Dennoch hat Berlusconis Tod vor allem politische Auswirkungen. Bis zuletzt hielten Millionen Italiener ihm die Treue, und das trotz der "Bunga-Bunga"-Sex-Partys in seiner Villa Arcore bei Mailand unter Beteiligung von Prostituierten, trotz einer rechtskräftigen Verurteilung als Steuerhinterzieher zu vier Jahren Haft, von denen er dank einer Amnestie nur wenige Monate als Sozialhelfer in einem Altenheim "absitzen" musste.

Für Dario Fo "der Gipfel des Wahnsinns!"

Dem gegenüber stand die Verehrung, Bewunderung viele Italiener gerade für dessen Chuzpe dem Fiskus gegenüber, auch für das Protzen mit seinem Reichtum: Berlusconi hatte einen harten Kern von Wählern, die ihn gerade deswegen wählten und als Vorbild ansahen. Vielleicht ist das kein Wunder in einem Land, in dem der offiziellen Schätzung zufolge pro Jahr 100 Milliarden Euro Steuern hinterzogen werden und in dem ein "Macho" noch immer bei nicht wenigen hohes Ansehen genießt.

Den Literaturnobelpreisträger Dario Fo hat ntv einmal geschildert, wie er sich den Erfolg Berlusconis erklärt. Der Mailänder wurde da sehr deutlich: "Wir leben wirklich in einer Gesellschaft, die der Korruption applaudiert. Wenn einer gewitzt ist und korrumpiert, wenn er raubt, sich der Justiz mit allen denkbaren Tricks entzieht - dann ist das im heutigen Italien positiv. Schlimmer: Man sagt, wenn er für sich selbst stiehlt, dann wohl auch für mich! Das ist doch der Gipfel des Wahnsinns!" Und war das der Schlüssel zu Berlusconis Erfolg? "Ja, weil er nur das aufgreift, was eine armselig gebildete und moralisch skrupellose Bourgeoise als eigenes Ideal ansieht: Hauptsache erfolgreich!"

Was macht Meloni ohne den Rückenwind der Berlusconi-Medien?

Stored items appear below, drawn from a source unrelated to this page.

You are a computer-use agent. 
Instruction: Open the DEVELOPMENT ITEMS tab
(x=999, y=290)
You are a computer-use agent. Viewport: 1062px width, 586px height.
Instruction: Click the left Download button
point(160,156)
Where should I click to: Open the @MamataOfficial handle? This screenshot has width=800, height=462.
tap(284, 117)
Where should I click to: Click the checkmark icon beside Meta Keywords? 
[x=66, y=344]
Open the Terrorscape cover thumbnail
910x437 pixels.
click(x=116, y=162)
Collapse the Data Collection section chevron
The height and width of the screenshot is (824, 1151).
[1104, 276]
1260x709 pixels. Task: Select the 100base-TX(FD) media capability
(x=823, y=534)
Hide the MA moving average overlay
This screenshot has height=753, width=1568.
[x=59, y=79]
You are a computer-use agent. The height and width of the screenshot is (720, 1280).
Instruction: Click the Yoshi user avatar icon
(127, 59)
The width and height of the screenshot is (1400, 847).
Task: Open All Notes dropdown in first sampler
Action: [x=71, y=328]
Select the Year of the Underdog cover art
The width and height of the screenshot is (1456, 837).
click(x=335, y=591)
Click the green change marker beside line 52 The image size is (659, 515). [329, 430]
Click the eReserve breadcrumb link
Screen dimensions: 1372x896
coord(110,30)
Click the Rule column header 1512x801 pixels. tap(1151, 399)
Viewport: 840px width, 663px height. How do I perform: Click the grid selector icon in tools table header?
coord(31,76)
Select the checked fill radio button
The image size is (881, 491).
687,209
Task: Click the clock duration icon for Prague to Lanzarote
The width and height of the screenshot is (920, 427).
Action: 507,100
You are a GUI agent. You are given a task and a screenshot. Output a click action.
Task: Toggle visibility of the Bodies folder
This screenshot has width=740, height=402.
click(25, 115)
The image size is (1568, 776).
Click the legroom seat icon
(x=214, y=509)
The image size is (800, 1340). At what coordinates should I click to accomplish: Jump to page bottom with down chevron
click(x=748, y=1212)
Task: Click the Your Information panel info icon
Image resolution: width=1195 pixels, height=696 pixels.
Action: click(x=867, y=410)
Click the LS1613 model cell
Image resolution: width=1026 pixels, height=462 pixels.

Für die Stabilität der Regierung von Ministerpräsidentin Giorgia Meloni ist Berlusconis Tod keine gute Nachricht. Denn ihm gehörte ja nicht nur ihr Koalitionspartner Forza Italia, sondern auch die Fernsehkanäle, die er von Anfang an für die eigenen politischen Zwecke einsetzte - eigentlich ein Unding in einer Demokratie. Doch alle Versuche, das Monopol Berlusconis zu beschneiden, scheiterten. Angefangen hatte es 1974 mit dem Kabelfernsehen für "Milano 2", die von ihm gebaute Trabantenstadt: "Canale 5", der fünfte Kanal. Bald kaufte er zwei weitere Netzwerke, Rete 4 und Italia 1 dazu. Das ist bis heute der Kern des Medienimperiums, der immer ohne Wenn und Aber Berlusconis Politik unterstützt hat.

Damit könnte es bald vorbei sein: Von Berlusconis fünf Kindern ist keines in die Politik gegangen und wie es scheint, planen sie einen Verkauf des TV-Imperiums. Was wird dann aus der Regierung Meloni, ohne den permanenten Rückenwind des Berlusconi-TV-Imperiums?

Auch die Zukunft der Berlusconi-Partei Forza Italia ist völlig offen. Bisher allein von der Familie Berlusconi finanziert, könnten die Kinder ihre Lust daran verlieren. Den Aufbau eines Nachfolgers hat Berlusconi zudem zeit seines Lebens verhindert. Ohne Berlusconis Forza Italia aber hat die Regierung Meloni keine Mehrheit mehr. Ohne den Zampano könnten Italien stürmische Zeiten bevorstehen.